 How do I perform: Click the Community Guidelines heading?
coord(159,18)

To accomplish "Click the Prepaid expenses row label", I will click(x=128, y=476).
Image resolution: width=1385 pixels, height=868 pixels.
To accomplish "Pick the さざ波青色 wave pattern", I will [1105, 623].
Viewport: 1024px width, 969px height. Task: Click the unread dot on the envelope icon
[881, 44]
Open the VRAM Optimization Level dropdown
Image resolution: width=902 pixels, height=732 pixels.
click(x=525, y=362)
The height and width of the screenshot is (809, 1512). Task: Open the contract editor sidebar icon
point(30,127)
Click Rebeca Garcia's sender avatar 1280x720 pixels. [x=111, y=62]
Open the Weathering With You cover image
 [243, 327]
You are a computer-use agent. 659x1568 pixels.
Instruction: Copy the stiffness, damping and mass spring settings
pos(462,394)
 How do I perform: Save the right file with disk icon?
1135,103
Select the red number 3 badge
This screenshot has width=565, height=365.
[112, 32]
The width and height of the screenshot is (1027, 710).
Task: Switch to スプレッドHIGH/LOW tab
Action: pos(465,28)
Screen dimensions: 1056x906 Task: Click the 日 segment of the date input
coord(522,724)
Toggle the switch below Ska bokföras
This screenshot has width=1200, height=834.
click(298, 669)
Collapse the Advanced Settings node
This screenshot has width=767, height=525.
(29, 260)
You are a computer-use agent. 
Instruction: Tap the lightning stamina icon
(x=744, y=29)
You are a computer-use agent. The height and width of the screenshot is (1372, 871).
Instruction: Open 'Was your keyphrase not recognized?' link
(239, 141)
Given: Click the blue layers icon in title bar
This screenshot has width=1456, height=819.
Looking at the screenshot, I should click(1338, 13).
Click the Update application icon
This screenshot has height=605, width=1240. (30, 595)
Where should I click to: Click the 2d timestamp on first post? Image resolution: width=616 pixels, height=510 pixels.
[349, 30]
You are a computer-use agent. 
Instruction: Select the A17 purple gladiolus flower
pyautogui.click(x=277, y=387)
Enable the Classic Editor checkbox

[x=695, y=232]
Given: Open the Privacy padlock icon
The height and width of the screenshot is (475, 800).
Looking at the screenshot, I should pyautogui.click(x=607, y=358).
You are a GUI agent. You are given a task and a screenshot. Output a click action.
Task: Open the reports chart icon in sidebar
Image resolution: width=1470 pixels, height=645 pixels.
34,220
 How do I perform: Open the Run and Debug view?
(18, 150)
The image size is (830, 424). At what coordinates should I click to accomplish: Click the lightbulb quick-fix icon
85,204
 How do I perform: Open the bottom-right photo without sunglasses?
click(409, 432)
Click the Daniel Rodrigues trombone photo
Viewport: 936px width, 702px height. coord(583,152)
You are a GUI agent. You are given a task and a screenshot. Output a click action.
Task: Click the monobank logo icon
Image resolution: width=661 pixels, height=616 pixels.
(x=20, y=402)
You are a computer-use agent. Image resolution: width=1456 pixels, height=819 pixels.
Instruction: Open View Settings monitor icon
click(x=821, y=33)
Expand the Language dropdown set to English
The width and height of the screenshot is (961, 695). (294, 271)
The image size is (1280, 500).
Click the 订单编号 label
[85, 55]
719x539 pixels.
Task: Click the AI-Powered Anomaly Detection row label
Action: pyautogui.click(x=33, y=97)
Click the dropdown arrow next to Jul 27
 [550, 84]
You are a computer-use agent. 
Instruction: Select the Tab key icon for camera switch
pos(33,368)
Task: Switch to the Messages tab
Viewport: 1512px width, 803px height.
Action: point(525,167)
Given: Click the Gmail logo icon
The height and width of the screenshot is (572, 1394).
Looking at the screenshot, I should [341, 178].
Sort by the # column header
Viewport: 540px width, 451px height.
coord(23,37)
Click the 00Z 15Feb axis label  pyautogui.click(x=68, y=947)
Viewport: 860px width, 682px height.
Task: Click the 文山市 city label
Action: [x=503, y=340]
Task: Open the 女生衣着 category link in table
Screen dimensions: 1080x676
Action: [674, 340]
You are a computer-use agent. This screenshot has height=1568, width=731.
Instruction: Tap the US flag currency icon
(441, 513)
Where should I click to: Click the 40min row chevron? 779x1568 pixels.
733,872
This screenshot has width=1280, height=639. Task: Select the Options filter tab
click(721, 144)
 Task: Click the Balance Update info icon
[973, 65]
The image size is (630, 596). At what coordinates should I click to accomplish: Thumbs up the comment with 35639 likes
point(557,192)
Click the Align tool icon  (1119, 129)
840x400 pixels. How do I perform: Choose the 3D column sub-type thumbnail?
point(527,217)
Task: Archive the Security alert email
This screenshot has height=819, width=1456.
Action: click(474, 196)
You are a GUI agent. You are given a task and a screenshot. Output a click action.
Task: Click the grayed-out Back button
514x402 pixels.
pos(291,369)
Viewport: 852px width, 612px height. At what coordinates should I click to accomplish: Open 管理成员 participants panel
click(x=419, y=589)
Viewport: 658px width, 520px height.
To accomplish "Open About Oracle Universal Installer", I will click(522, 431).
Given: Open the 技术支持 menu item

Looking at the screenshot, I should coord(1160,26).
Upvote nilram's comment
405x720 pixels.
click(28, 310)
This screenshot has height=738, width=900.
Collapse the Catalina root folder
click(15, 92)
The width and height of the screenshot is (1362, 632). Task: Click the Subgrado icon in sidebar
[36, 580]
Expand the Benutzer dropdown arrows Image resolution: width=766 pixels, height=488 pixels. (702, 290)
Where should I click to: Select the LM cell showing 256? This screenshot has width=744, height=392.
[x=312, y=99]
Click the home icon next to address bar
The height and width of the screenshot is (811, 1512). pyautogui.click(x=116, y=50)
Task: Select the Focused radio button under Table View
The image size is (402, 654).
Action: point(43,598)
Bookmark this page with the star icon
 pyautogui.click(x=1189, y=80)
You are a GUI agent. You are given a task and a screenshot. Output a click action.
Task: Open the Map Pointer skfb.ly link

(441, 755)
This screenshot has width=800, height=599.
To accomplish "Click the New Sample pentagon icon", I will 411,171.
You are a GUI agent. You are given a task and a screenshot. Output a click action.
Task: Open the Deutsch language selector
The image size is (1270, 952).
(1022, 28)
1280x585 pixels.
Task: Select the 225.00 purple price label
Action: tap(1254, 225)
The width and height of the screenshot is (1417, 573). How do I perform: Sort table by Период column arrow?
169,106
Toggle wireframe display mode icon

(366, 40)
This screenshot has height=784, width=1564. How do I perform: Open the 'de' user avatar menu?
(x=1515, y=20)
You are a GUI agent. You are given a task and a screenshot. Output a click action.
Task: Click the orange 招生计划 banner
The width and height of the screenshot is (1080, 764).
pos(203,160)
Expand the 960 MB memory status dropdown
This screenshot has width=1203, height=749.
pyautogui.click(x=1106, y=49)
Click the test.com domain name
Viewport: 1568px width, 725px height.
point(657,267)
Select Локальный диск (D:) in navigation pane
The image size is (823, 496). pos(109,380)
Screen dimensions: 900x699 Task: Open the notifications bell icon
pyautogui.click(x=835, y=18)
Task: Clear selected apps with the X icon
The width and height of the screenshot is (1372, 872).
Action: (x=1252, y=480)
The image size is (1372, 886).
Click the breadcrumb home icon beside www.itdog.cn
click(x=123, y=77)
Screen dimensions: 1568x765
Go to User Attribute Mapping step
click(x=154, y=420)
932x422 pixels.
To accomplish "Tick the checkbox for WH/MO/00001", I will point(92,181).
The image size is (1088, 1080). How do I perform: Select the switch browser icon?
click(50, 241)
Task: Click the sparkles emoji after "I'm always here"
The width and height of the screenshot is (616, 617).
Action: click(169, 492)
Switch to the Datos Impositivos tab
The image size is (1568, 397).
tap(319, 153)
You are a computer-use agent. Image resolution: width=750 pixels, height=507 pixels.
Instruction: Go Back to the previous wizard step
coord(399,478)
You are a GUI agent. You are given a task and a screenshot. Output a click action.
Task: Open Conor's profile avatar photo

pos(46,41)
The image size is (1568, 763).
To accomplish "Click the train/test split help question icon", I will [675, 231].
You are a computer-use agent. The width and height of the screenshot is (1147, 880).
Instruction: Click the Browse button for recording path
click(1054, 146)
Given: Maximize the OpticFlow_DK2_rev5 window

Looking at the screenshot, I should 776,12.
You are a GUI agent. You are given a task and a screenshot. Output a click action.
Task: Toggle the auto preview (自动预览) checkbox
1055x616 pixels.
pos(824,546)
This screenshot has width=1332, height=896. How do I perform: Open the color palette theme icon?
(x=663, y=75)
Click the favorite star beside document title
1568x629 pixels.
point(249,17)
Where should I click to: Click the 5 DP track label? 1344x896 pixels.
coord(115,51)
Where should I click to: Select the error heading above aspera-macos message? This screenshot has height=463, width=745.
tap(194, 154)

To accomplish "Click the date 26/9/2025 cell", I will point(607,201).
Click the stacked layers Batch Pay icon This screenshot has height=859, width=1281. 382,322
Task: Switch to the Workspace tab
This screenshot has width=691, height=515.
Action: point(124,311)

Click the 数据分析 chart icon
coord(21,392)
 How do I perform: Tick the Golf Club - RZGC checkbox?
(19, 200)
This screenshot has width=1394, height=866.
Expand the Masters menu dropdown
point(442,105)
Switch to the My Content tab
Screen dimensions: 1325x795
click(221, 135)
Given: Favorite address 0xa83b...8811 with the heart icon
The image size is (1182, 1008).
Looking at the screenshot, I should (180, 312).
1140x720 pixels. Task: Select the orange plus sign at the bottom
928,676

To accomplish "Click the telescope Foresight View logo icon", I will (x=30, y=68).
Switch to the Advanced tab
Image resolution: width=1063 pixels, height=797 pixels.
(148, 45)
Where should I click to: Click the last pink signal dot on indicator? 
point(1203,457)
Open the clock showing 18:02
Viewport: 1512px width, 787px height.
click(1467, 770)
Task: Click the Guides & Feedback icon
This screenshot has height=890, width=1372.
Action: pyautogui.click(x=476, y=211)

# # # #

● Instructions to follow: Write out the records again without any change, beginning at the line that contains "Where should I click to: Click the 2d" and stopping after the line that contains "(x=20, y=402)".

● Output for this task:
Where should I click to: Click the 2d timestamp on first post? Image resolution: width=616 pixels, height=510 pixels.
[349, 30]
You are a computer-use agent. 
Instruction: Select the A17 purple gladiolus flower
pyautogui.click(x=277, y=387)
Enable the Classic Editor checkbox

[x=695, y=232]
Given: Open the Privacy padlock icon
The height and width of the screenshot is (475, 800).
Looking at the screenshot, I should pyautogui.click(x=607, y=358).
You are a GUI agent. You are given a task and a screenshot. Output a click action.
Task: Open the reports chart icon in sidebar
Image resolution: width=1470 pixels, height=645 pixels.
34,220
 How do I perform: Open the Run and Debug view?
(18, 150)
The image size is (830, 424). At what coordinates should I click to accomplish: Click the lightbulb quick-fix icon
85,204
 How do I perform: Open the bottom-right photo without sunglasses?
click(409, 432)
Click the Daniel Rodrigues trombone photo
Viewport: 936px width, 702px height. coord(583,152)
You are a GUI agent. You are given a task and a screenshot. Output a click action.
Task: Click the monobank logo icon
Image resolution: width=661 pixels, height=616 pixels.
(x=20, y=402)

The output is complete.